CSRF Protection Explained

Prevent attackers from tricking users into unintended actions — using tokens, cookie attributes, and header verification to validate request origin.

CSRF Protection

Cross-Site Request Forgery (CSRF) protection prevents attackers from tricking authenticated users into performing unintended actions on web applications by using tokens or headers that verify request origin.

Explanation

CSRF attacks exploit the fact that browsers automatically send cookies with every request to a domain. An attacker can embed a form on a malicious site that submits to your application — if a user is logged in, the browser includes their session cookie, and the action executes with their credentials. Protection mechanisms include CSRF tokens (unique per-session tokens embedded in forms and verified server-side), SameSite cookie attributes (restricting cookies to same-site requests), and custom header checks (verifying requests include application-specific headers that cross-origin requests cannot set). Modern frameworks include CSRF protection by default.

Bookuvai Implementation

Bookuvai implements CSRF protection by default in every web application. We use SameSite cookie attributes, CSRF tokens for form submissions, and verify Origin/Referer headers on state-changing requests. Our security review checklist includes CSRF verification for all authenticated endpoints.

Key Facts

  • Prevents attackers from making requests using a victim's credentials
  • Exploits automatic cookie inclusion in browser requests
  • Protection: CSRF tokens, SameSite cookies, custom header verification
  • SameSite=Lax or Strict cookies prevent most CSRF attacks
  • Modern frameworks include CSRF protection by default

Related Terms

Frequently Asked Questions

Does SameSite cookie attribute replace CSRF tokens?
SameSite=Lax prevents most CSRF attacks and is set by default in modern browsers. However, CSRF tokens provide defense-in-depth for older browsers and edge cases. For high-security applications, use both.
Are APIs vulnerable to CSRF?
APIs using cookie-based authentication are vulnerable.

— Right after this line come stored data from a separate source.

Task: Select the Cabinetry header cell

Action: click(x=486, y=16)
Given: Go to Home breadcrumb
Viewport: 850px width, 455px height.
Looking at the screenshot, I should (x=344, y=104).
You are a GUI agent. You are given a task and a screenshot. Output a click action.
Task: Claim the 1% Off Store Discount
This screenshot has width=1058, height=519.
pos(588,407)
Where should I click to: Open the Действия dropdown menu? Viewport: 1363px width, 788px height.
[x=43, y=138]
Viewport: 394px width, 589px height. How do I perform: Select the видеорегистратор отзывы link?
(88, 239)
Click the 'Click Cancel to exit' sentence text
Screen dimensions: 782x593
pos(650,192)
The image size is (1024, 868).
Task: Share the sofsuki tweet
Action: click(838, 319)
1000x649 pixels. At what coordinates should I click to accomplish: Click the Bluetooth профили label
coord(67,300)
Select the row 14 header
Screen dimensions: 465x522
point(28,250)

APIs using Bearer token authentication (Authorization header) are not, because the token must be explicitly included — it is not sent automatically like cookies.
How do CSRF tokens work?
The server generates a unique token per session and embeds it in forms or meta tags. When the form is submitted, the token is sent alongside the request. The server verifies the token matches the session. Attackers cannot access the token from a different domain due to same-origin policy.